I have always believed in God but I kept Him in a box. I had a narrow view and understanding of God but thought I knew Him intimately. Until the effects alcoholism brought me to my knees, I only had a slight understanding of the Him and His abilities. I believed the miracles that God performed, but I worshiped the miracles and not the Deity who enabled them to be performed. I began searching for the miracles and not the relationship with a Higher Power who cared for me. I stopped to worship the "sign" but never attempted to continue on the journey.
In times of trouble, I never rested in the arms of my Higher Power, I always helped Him do for me what He could not quite accomplish on His own. After all, "God helps those who helps themselves." When I could no longer help myself, when all of my strength in conquering a problem was exhausted, it was then that I "allowed" my Higher Power to take over without my interference. It was only in utter defeat that I let go of my problem and "allowed" a Power greater than me to take over. Did I do it because it was the right thing to do? No. I did it because it was the only avenue left for me to take. Now I am more apt to believe that "God helps those who can't help themselves."
Today, I woke up very humbled. I am once again unsure of my relationship with my Higher Power. Please don't get me wrong. I am sure of the relationship my Higher Power has with me, I am unsure of mine with Him. I do not want to be the person who goes to prayer and meditation because I want "things." I want to go to prayer and meditation to have a greater and more intimate relationship with a Power greater than myself. I want to be able to say from deep within me, "Thy will be done."

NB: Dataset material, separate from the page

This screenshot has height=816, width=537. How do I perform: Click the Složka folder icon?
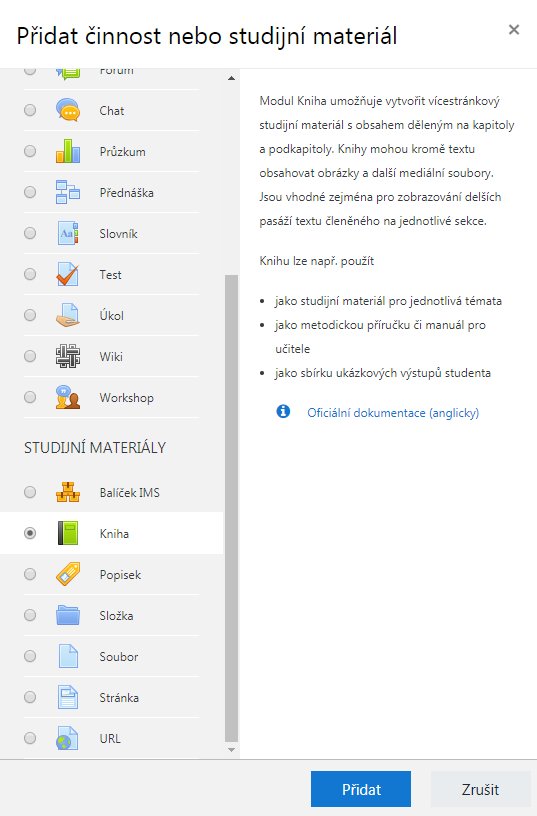[x=68, y=615]
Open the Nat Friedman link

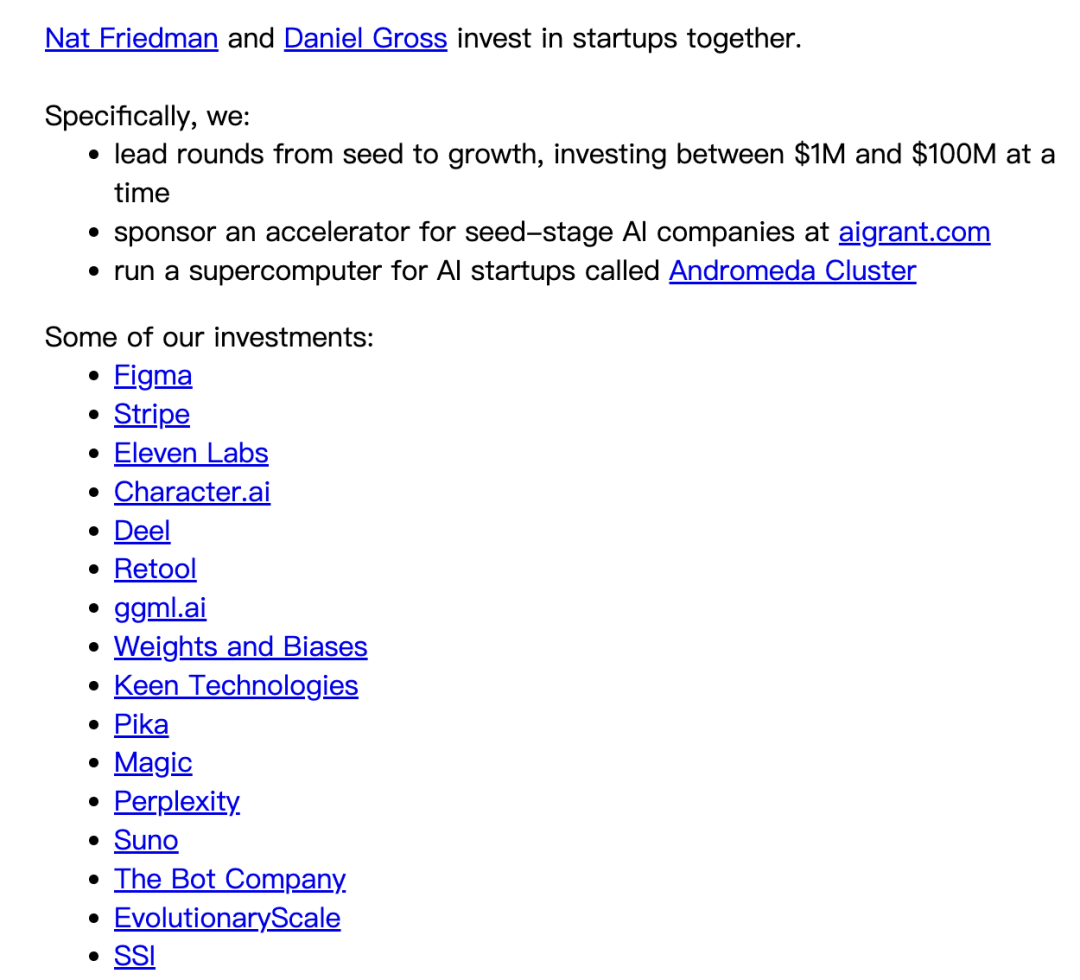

Be careful what you wish for you might just get it. It seems that when I want to get closer to God I end up in a place where I feel totally helpless and can only rely him to take care of me.
ReplyDeleteThis is what brought me to Al-Anon, just like you I was in control of my life until I faced alcoholism. There is a reason they say cunning baffling and powerful. It whipped my butt.
Letting go is the name of the game and hard to do when the outcome is so important to you.